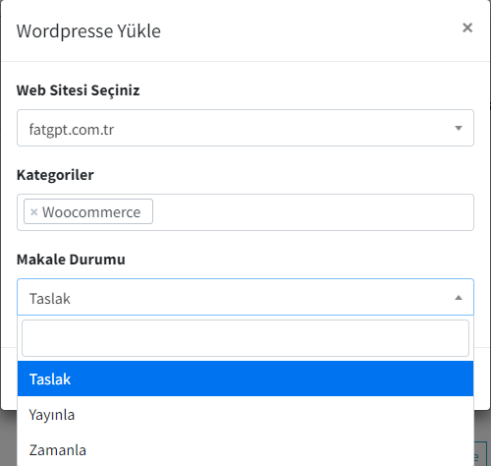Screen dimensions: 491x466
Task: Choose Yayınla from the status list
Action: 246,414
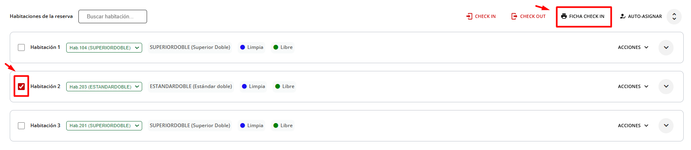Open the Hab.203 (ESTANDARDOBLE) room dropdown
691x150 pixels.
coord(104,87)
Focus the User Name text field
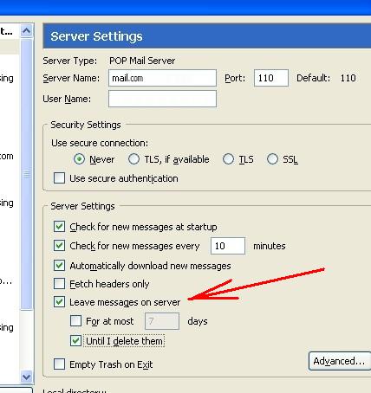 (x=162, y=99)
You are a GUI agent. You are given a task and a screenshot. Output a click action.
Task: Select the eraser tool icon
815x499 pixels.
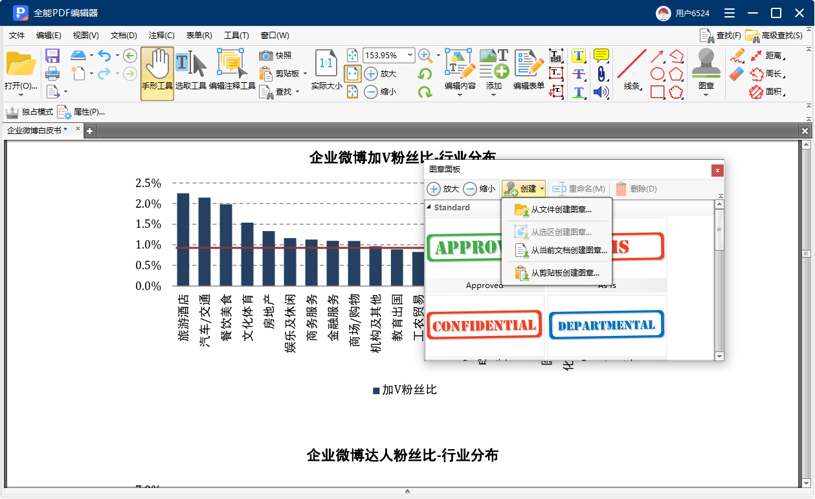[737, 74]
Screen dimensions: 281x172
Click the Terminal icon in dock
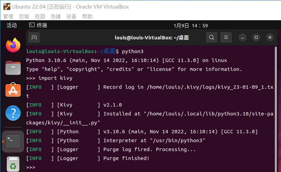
◇ ◇ ◇ ◇ ◇ ◇ ◇
What you will do: Beginning at the line that holds "815x499 pixels." and ending with the last line of the entries, please set down each line exactly, leaving every picture out.

Answer to the exercise:
815x499 pixels.
[737, 74]
Screen dimensions: 281x172
Click the Terminal icon in dock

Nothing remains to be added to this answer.